これも面白かった『仏教ではこう考える』

先日久々に書店に行ったら嬉しくて1万5千円ほどあった手持ち金は全部本に化けた。高額な専門書がないから冊数はいったが、すぐ読めるのが多いと、読む方の冊数もいくからどっちがお得か、なんて判断で買っているわけじゃないからいいんだけど。この本はその中からの2冊目。最初のは完全に仕事のためだが、こちらは半分以上は趣味。学研新書で釈徹宗著。とってもとっても面白かった、私の好みの筆致だった。京都新聞に連載していたものだそうで、読者からの質問に仏教ならこう考える、という発想でお坊さんが答えるというスタイル。問答形式というのはユーモアがあって笑えないと私は苦手だが、これはその点がいいし、それに宗教思想が専門の学者さんが住職としてフィールドワークしているみたいなものだから、現場にも理論にも強いということになる。しかもキリスト教ではこう考える、神道だとどう、イスラムだとどう、みたいに比較してくれるので実に分りやすい。大きな活字で読みではないが、情報量的には満足できる。こういうのが新書の良さではないかと思ったりする。

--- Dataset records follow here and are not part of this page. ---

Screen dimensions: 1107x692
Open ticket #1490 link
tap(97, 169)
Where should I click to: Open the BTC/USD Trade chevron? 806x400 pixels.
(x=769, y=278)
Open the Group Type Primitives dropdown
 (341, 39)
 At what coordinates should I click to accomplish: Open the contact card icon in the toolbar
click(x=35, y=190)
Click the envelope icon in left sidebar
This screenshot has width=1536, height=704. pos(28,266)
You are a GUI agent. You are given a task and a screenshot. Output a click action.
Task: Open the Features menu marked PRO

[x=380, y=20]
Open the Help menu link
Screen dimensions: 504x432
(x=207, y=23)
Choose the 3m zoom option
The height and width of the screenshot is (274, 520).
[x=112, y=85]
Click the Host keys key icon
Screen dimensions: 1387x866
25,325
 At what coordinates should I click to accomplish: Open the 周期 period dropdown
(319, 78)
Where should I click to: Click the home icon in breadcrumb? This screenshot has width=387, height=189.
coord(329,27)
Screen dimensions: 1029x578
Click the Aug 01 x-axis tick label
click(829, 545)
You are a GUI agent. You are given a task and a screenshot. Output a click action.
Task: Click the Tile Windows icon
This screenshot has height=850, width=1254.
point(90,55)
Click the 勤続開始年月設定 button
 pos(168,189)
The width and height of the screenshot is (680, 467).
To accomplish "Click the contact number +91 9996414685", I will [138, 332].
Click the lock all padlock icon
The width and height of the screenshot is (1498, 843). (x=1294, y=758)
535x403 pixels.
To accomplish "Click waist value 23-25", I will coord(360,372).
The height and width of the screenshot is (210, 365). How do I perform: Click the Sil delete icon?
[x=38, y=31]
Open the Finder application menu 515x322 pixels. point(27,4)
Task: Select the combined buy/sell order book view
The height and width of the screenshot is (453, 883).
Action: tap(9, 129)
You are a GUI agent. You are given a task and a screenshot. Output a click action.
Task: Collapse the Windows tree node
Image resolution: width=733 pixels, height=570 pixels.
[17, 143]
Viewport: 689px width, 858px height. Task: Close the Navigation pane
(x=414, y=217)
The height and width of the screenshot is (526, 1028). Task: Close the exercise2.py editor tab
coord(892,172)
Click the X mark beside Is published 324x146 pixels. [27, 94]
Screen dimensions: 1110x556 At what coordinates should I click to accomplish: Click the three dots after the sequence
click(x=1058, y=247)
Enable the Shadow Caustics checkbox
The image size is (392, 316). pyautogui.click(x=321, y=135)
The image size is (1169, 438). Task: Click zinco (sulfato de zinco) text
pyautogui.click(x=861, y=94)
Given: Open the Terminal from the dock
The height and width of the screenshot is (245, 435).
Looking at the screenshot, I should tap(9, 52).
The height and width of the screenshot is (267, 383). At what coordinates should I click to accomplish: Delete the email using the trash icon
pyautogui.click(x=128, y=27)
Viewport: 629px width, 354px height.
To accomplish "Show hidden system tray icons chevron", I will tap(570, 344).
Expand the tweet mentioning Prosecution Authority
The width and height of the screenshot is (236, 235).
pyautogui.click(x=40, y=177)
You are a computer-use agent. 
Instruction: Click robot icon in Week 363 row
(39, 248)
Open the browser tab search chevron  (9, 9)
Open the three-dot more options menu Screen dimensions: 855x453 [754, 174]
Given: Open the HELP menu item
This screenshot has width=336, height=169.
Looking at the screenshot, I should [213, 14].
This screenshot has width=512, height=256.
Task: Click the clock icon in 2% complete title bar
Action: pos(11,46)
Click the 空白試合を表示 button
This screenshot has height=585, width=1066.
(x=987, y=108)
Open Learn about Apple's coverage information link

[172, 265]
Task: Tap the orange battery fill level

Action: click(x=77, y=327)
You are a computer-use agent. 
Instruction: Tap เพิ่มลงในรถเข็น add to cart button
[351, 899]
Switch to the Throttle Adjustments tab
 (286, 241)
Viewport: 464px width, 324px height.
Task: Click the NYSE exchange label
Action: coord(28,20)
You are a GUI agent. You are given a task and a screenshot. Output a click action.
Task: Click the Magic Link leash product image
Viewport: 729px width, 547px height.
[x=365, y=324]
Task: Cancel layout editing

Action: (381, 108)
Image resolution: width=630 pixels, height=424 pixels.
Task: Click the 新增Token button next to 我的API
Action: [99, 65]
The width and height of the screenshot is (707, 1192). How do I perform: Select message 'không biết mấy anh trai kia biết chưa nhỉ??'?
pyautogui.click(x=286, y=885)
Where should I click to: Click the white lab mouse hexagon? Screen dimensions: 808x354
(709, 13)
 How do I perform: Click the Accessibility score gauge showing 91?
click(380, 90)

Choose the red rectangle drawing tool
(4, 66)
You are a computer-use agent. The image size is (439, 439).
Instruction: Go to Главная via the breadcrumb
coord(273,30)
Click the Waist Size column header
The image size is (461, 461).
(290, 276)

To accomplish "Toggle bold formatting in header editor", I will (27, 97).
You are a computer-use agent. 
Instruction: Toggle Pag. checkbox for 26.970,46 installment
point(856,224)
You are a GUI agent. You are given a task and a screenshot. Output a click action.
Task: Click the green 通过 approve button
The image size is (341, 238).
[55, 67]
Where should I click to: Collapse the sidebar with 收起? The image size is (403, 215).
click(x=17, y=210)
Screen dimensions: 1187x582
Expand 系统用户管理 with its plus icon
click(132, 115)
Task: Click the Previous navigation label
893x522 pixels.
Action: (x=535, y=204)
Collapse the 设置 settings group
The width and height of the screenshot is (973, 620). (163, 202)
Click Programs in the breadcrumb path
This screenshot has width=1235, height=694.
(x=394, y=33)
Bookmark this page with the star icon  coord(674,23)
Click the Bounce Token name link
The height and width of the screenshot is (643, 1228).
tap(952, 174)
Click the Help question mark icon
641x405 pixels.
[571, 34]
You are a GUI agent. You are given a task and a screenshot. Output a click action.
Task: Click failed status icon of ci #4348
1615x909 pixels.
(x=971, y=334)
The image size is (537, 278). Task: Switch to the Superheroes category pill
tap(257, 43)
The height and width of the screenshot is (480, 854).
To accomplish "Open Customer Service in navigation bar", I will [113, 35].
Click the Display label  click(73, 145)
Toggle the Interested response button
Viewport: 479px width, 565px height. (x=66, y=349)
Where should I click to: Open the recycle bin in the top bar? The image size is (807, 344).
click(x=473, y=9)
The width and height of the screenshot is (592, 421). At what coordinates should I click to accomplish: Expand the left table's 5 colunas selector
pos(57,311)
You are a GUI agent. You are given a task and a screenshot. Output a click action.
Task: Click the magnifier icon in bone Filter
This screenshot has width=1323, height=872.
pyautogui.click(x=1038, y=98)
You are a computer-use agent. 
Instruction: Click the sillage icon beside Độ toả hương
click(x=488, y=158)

こういう本を読むと仏教っていいなあと思う。何しろ、常識を疑え、である。べき、で考えなくていいのである。これを読んでいてちゃんと仏教徒になろうかと思ったが、この方は浄土真宗で、その前に読んで仏教徒になろうかと思ったのは浄土宗。次に別の宗派を読んで、また良かったらどうしたらいいのだろうか。仏教の入門書としてはとってもいいんじゃないだろうか。前半は新聞紙上問答を再現しているが後半は、住職というフィールドワークから得られた情報を元にして仏教的に考察するというもの。仏教だ、神道だ、慣習だ、地域性だとぐちゃぐちゃ絡まった糸をほぐしてから解説してくれるので、表現的には子どもが対象かと思うほどの易しさだが、少なくともいい大人の私には満足の面白さだった。